Villagers survive on subsistence agriculture and have ingeniously taken advantage of the tonnes of metal that fell from the skies: shops in Phonsavan sell ashtrays made of rocket-propelled grenade casings. At one Khmer village not far from the Plain of Jars, bomb casings support rice granaries, form fences and are used for pig troughs and planter boxes. The local blacksmith has made his forge out of war debris: the firebox is a Russian truck fuel tank, the bellows a flare casing, and the anvil where he beats out knives and hoe heads is the nose cone of a 450-kilogram bomb.

Nearby Tham Piu is probably the most sombre war memorial in all of Laos. Here, in 1968, a US fighter plane fired a rocket into a cave, suspected of being a Vietcong supply dump, where hundreds of villagers had taken shelter. A makeshift altar with a human skull on it marks the spot where 374 men, women and children were incinerated.

Phonsavan is not for everyone. The raw aftermath of war is everywhere. But the people are welcoming - Australians today are known more for the roads, bridges and schools they are building here than their participation in the war.

And the Plain of Jars is, quite simply, one of the world's great undiscovered archaeological treasures.

Destination: Plain of Jars

Getting there: Lao Airlines has two flights a day between the capital, Vientiane, and Xieng Khouang, the airport for the Plain of Jars. The return fare is $US96 (about $130).

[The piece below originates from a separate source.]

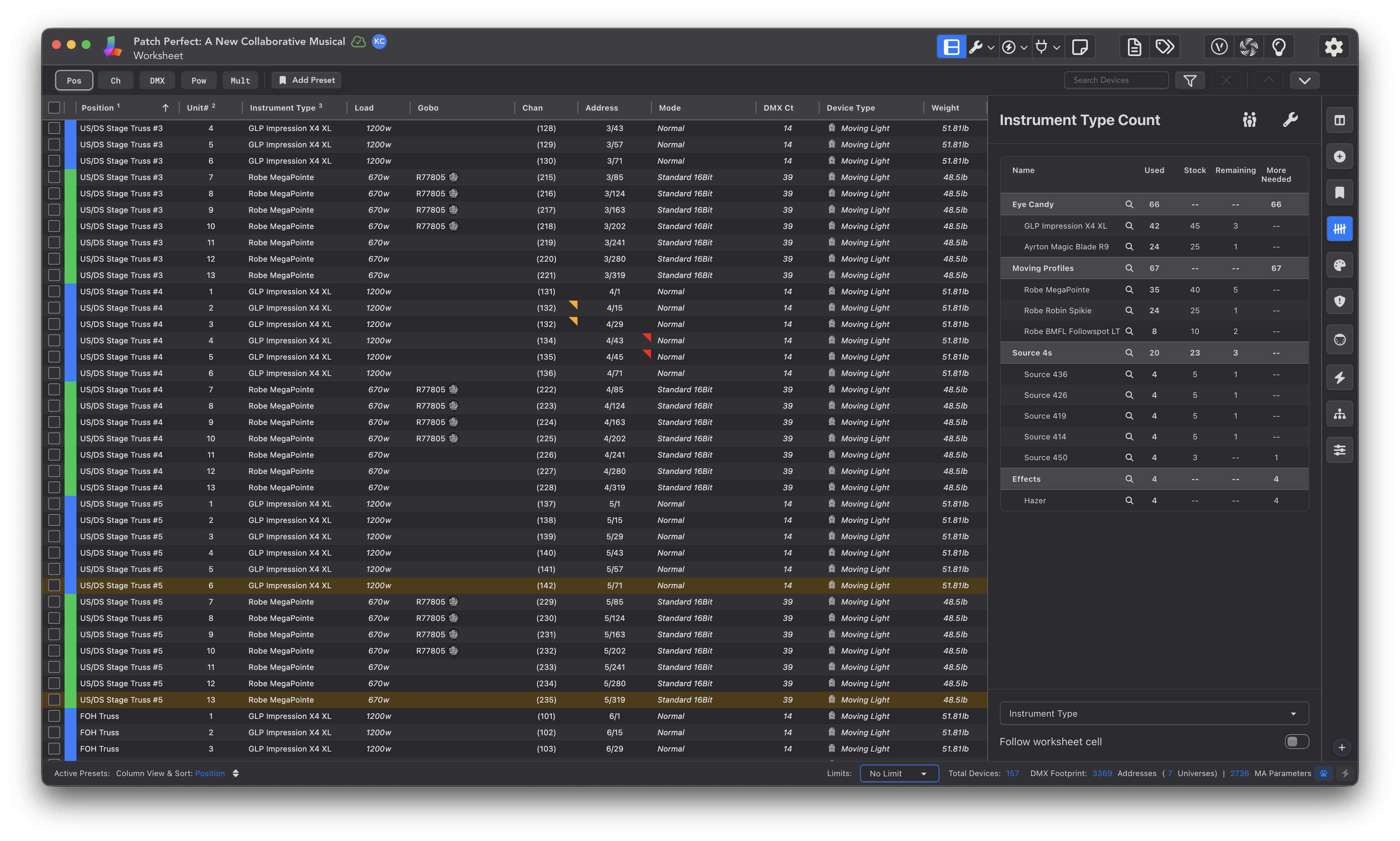Open the sticky note icon
Screen dimensions: 1400x841
coord(1080,47)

Staying there: The Vansana is the best hotel in Phonsavan. It is modern, comfortable, air-conditioned and has a bar and restaurant. A double room is $US40 a night, including breakfast and airport transfers. See http://www.vansana.laopdr.com.

The Maly Hotel and restaurant is fun and funky and costs $US8 to $US30 for a room. See http://www.malyht.laotel.com.

Touring: A car, driver and guide to visit the Plain of Jars sites can be organised for about $US50 a day through a hotel or by contacting Lan Phetrasy at vphetrasy@yahoo.com.

Money: Only hotels take credit cards, and there are no reliable money-changing facilities in Phonsavan. Take cash - US dollars are best.

Safety: Be sensible about what you eat and drink. Use only bottled water. Have hepatitis A shots before you go to Laos and take anti-malaria pills. Use spray and mosquito nets. Pay attention to landmine warnings and do not stray off the beaten paths. The Department of Foreign Affairs and Trade says travellers should exercise caution. See www.smartraveller.gov.au.